First, an image of the goals of some outside parties:
- Israel: Wants Syria divided in smaller parts, detached from Iran, status quo for Golan Heights, and a new map for the Middle East;
- USA: Wants what Israel wants, and control over oil and gas pipelines;
- UK: Wants what USA wants;
- France: Co-responsible with the UK for post-Ottoman colonisation in the area, wants confirmed France-Syria friendship;
- Russia: Wants a naval base in the Mediterranean, and an “ally” in the region;
- China: Wants what Russia wants;
- The EU: Wants both what Israel-USA wants and what France wants;
- Iran: Wants Shia power;
- Iraq: Majority Shia, wants what Iran wants;
- Lebanon: Wants to know what it wants;
- Saudi Arabia: Wants Sunni power;
- Egypt: Wants to emerge as the conflict manager;
- Qatar: Wants the same as Saudi Arabia and Egypt;
- Gulf States: Want what USA-UK wants;
- The Arab League: Wants no repetition of Libya, tries human rights;
- Turkey: Wants to assert itself relative to the (Israel-USA) successors to the (France-UK-Italy) successors to the Ottoman Empire, and a buffer zone in Syria;
- The UN: Wants to emerge as the conflict manager.
Over this looms a dark cloud: Syria is in the zone between Israel-USA-NATO and the Shanghai Cooperation Organisation, both of which are expanding.
Then, an image of the goals of some inside parties:
- Alawi (15 per cent): want to remain in power, “for the best of all”;
- Shia in general: want the same;
- Sunni: want majority rule, their rule, democracy;
- Jews, Christians, minorities: want security, fearing Sunni rule;
- Kurds: want high level autonomy, some community with other Kurds.

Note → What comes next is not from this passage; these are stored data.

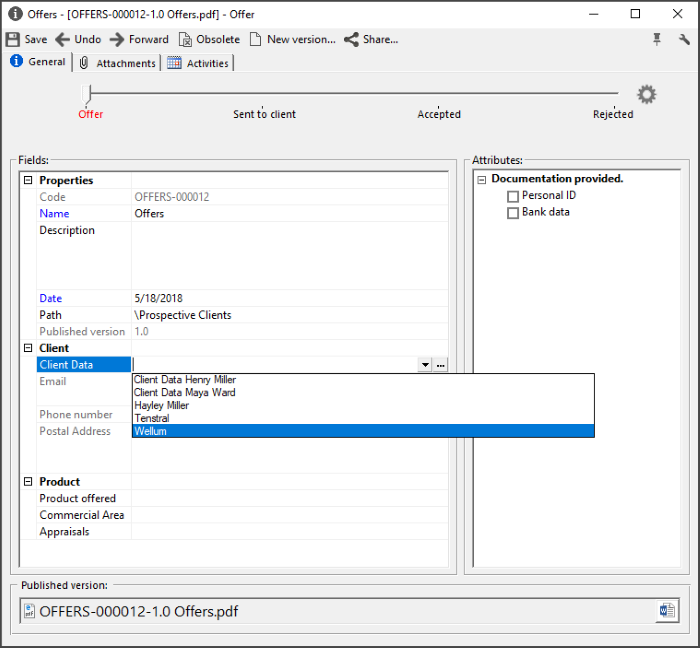This screenshot has width=700, height=648.
Task: Collapse the Product section
Action: [28, 482]
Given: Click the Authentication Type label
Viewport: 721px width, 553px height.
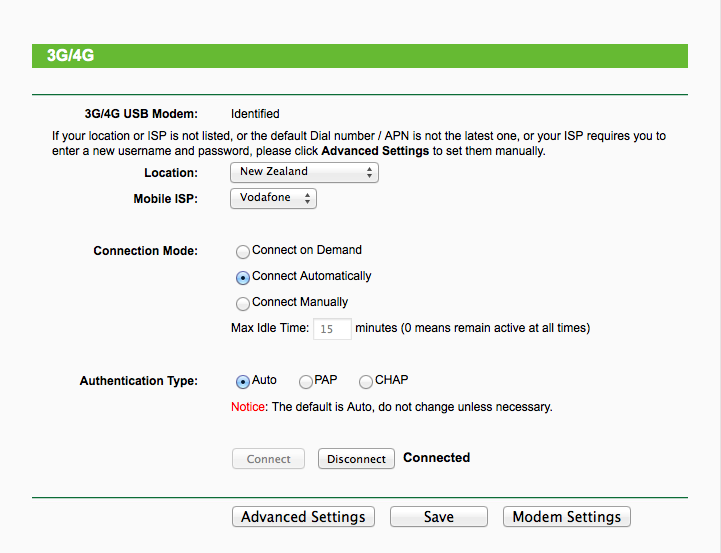Looking at the screenshot, I should coord(138,381).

Every single statement here can be challenged and challenged again. But let us, for the sake of this mental experiment assume that this image, with its 16 external and five domestic parties, is more right than wrong. Is the terrible violence outside “terrorism” or inside “state terrorism”? Both, but asking who is more responsible in a powder keg: nitrate, sulphur, carbon, or the blow, or who constructed the powder keg (France) is not helpful. Rather, is there any solution in sight?
Not by violence. Whoever wins will be deeply resented by the rest in a region so deeply divided.
Not by sanctions, regardless of how deep and broad. It is like punishing a person with microbes and the immune system fighting inside for having fever. The weaker the patient, the more contagious the virus.
What comes to mind is a Swiss solution. One Syria, federal, with local autonomy, even down to the village level; with Sunni, Shia and Kurds having relations with their own across the borders; and with international peacekeeping, also for the protection of minorities. And also a non-aligned Syria, which rules out foreign bases and flows of arms, but does not rule out compulsory arbitration for the Golan Heights (and June 1967 borders in general), with Israeli UN membership at stake.
Napoleon invaded to control Switzerland in 1798-1806, but gave up. Will the present Napoleons, Netanyahu and Obama, do the same? The alternatives are two more catastrophes: open war with Saudi Arabia, Jordan and Qatar, or callig upon the “Responsibility to Protect” doctrine, a la Libya with 7,700 bombs and missiles. The winner is resented; there is no sustainable solution in sight.